- _TASK DIRECTIONS_
Each entry that follows should be written again verbatim.

Data excerpts
☆ ☆ ☆

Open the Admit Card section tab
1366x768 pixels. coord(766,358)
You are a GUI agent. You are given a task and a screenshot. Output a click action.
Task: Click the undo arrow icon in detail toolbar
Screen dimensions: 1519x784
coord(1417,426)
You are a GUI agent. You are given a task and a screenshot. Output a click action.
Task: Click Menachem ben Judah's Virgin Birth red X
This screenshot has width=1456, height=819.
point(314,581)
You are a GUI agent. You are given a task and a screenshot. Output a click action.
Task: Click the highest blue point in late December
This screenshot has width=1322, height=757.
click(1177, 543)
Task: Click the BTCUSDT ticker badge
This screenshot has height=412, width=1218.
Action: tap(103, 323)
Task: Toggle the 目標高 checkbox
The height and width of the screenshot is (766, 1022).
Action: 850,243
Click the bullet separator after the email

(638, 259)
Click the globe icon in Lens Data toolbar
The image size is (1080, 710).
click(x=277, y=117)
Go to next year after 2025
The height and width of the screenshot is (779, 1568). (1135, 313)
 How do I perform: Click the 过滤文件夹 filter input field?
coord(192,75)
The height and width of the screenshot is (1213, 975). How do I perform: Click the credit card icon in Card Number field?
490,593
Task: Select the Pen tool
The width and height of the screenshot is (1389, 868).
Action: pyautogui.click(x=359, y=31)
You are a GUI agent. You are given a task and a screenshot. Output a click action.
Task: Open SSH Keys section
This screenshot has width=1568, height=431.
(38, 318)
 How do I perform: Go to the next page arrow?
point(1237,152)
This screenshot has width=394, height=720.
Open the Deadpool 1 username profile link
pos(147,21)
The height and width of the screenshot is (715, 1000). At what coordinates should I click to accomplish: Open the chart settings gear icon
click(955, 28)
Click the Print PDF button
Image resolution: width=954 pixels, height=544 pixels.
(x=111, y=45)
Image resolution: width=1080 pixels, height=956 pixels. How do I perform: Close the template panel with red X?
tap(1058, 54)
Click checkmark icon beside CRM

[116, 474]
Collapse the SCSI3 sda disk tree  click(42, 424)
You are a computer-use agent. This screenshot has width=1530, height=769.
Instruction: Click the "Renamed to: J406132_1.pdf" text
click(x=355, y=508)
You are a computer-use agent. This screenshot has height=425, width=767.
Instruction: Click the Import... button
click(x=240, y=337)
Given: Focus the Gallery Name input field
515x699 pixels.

☆ ☆ ☆

- _RESPONSE TO THE EXERCISE_
Open the Admit Card section tab
1366x768 pixels. coord(766,358)
You are a GUI agent. You are given a task and a screenshot. Output a click action.
Task: Click the undo arrow icon in detail toolbar
Screen dimensions: 1519x784
coord(1417,426)
You are a GUI agent. You are given a task and a screenshot. Output a click action.
Task: Click Menachem ben Judah's Virgin Birth red X
This screenshot has width=1456, height=819.
point(314,581)
You are a GUI agent. You are given a task and a screenshot. Output a click action.
Task: Click the highest blue point in late December
This screenshot has width=1322, height=757.
click(1177, 543)
Task: Click the BTCUSDT ticker badge
This screenshot has height=412, width=1218.
Action: tap(103, 323)
Task: Toggle the 目標高 checkbox
The height and width of the screenshot is (766, 1022).
Action: 850,243
Click the bullet separator after the email

(638, 259)
Click the globe icon in Lens Data toolbar
The image size is (1080, 710).
click(x=277, y=117)
Go to next year after 2025
The height and width of the screenshot is (779, 1568). (1135, 313)
 How do I perform: Click the 过滤文件夹 filter input field?
coord(192,75)
The height and width of the screenshot is (1213, 975). How do I perform: Click the credit card icon in Card Number field?
490,593
Task: Select the Pen tool
The width and height of the screenshot is (1389, 868).
Action: pyautogui.click(x=359, y=31)
You are a GUI agent. You are given a task and a screenshot. Output a click action.
Task: Open SSH Keys section
This screenshot has width=1568, height=431.
(38, 318)
 How do I perform: Go to the next page arrow?
point(1237,152)
This screenshot has width=394, height=720.
Open the Deadpool 1 username profile link
pos(147,21)
The height and width of the screenshot is (715, 1000). At what coordinates should I click to accomplish: Open the chart settings gear icon
click(955, 28)
Click the Print PDF button
Image resolution: width=954 pixels, height=544 pixels.
(x=111, y=45)
Image resolution: width=1080 pixels, height=956 pixels. How do I perform: Close the template panel with red X?
tap(1058, 54)
Click checkmark icon beside CRM

[116, 474]
Collapse the SCSI3 sda disk tree  click(42, 424)
You are a computer-use agent. This screenshot has width=1530, height=769.
Instruction: Click the "Renamed to: J406132_1.pdf" text
click(x=355, y=508)
You are a computer-use agent. This screenshot has height=425, width=767.
Instruction: Click the Import... button
click(x=240, y=337)
Given: Focus the Gallery Name input field
515x699 pixels.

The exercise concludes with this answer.